# Calculate tf-idf

## How to Access This Feature

### From + (plus) Button

You can access it from 'Add' (Plus) button. "Text Mining..." -> "Calculate TF-IDF". ![](https://2850417076-files.gitbook.io/~/files/v0/b/gitbook-legacy-files/o/assets%2F-M4HLCK3olgduYoe3RVS%2F-M4oMvCUDQwHTJ0eWi_f%2F-M4oNE7gJvG3uj_fk4va%2Fdo_tfidf_add.png?generation=1586795486385799\&alt=media)

## How to Use?

![](https://2850417076-files.gitbook.io/~/files/v0/b/gitbook-legacy-files/o/assets%2F-M4HLCK3olgduYoe3RVS%2F-M4oMvCUDQwHTJ0eWi_f%2F-M4oNE7i_sKCTiNIbBDZ%2Fdo_tfidf_param.png?generation=1586795486264072\&alt=media)

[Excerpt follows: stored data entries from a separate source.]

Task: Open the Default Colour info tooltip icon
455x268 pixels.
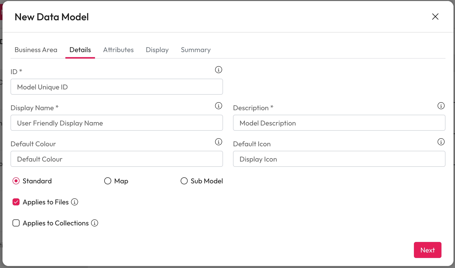Action: pos(218,142)
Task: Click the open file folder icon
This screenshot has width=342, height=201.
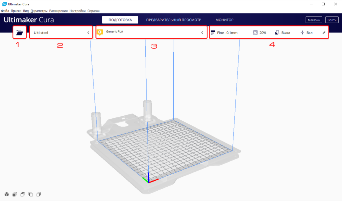Action: click(19, 33)
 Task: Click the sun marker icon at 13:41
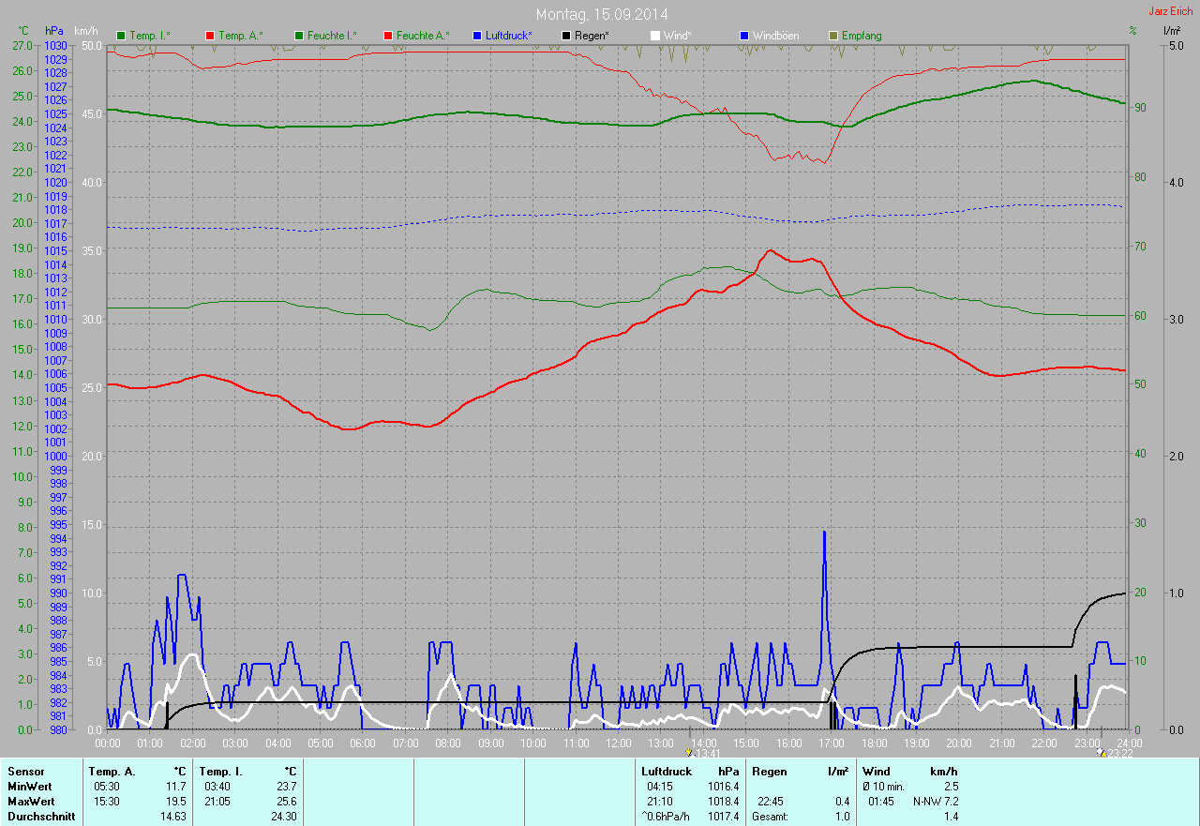point(689,752)
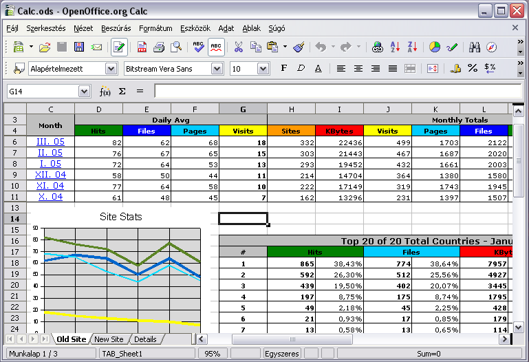
Task: Click the formula input line
Action: [x=337, y=92]
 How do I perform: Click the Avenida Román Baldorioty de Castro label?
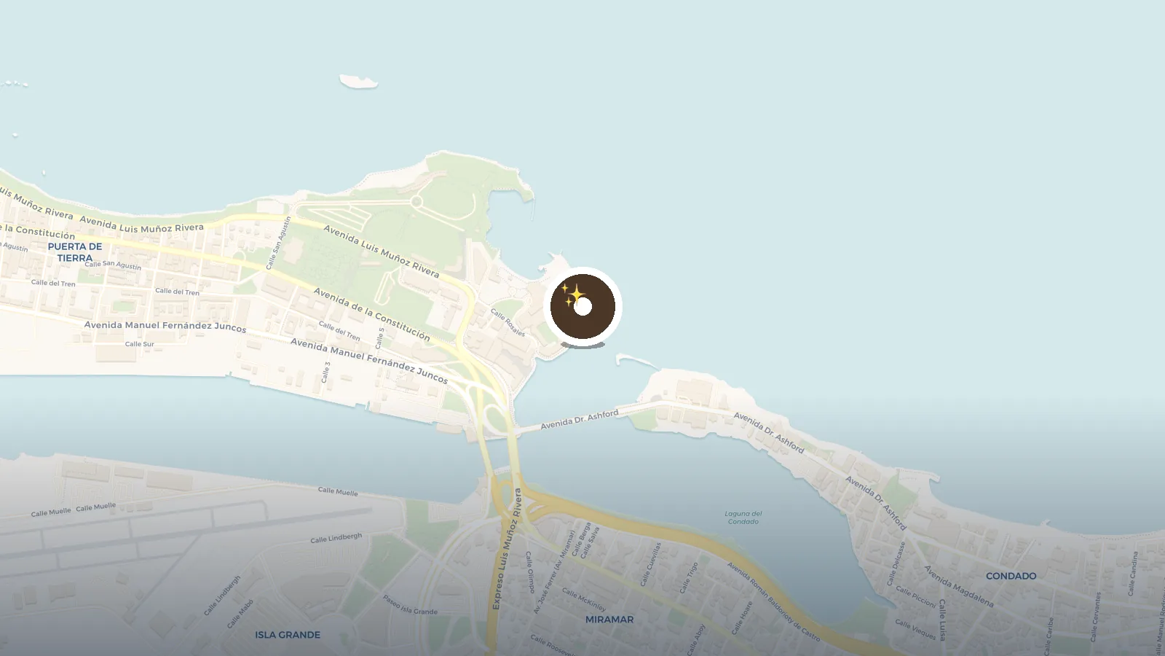[774, 602]
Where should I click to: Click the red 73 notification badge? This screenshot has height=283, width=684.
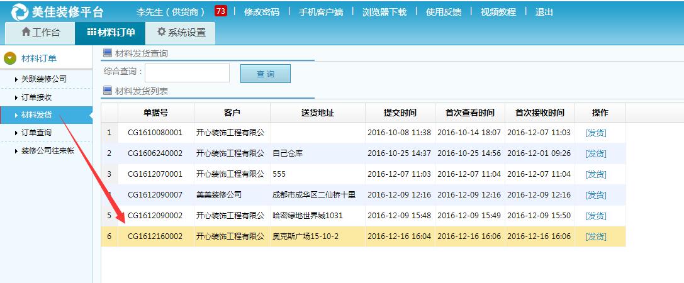pyautogui.click(x=221, y=11)
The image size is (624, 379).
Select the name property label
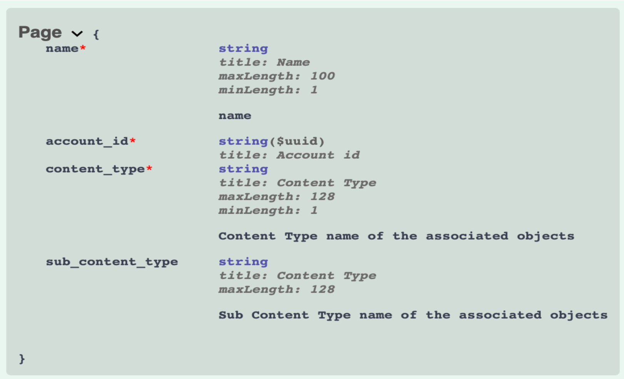pos(62,49)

* Select a column as document id - A column considered as document id. If you run [do\_tokenize](https://docs.exploratory.io/main/do_tokenize) beforehand, this can be document\_id.
* Select a column that has tokenized text - Set a column that has tokens. This is "token" column if it's tokenized by [do\_tokenize](https://docs.exploratory.io/main/do_tokenize) function.
* TF Weight (Optional) - The default is "raw".
  * "raw" is count of a term in a document.
  * "binary" is if it exists or not. If it exists, it is 1 and if not, it is 0.
  * "log\_scale" is `1+log(count of a term in a document)`.
* IDF Log Scale Function (Optional) - The default is log. This is a function to suppress the increase of idf value. Idf is calculated by `log_scale_function((the total number of documents)/(the number of documents which have the token))`. It's how rare the token is in the set of documents. It might be worth trying log2 or log10. log2 increases the value more easily and log10 increases it more slowly.
* Normalization (Optional) - The default is l2. How to normalize the tfidf vector.
  * "l2" is normalization that Euclidean distance of the tfidf vector for a document becomes 1.
  * "l1" is normalization that Manhattan distance (sum of values) of the tfidf vector for a document becomes 1.
  * FALSE doesn't normalize the result.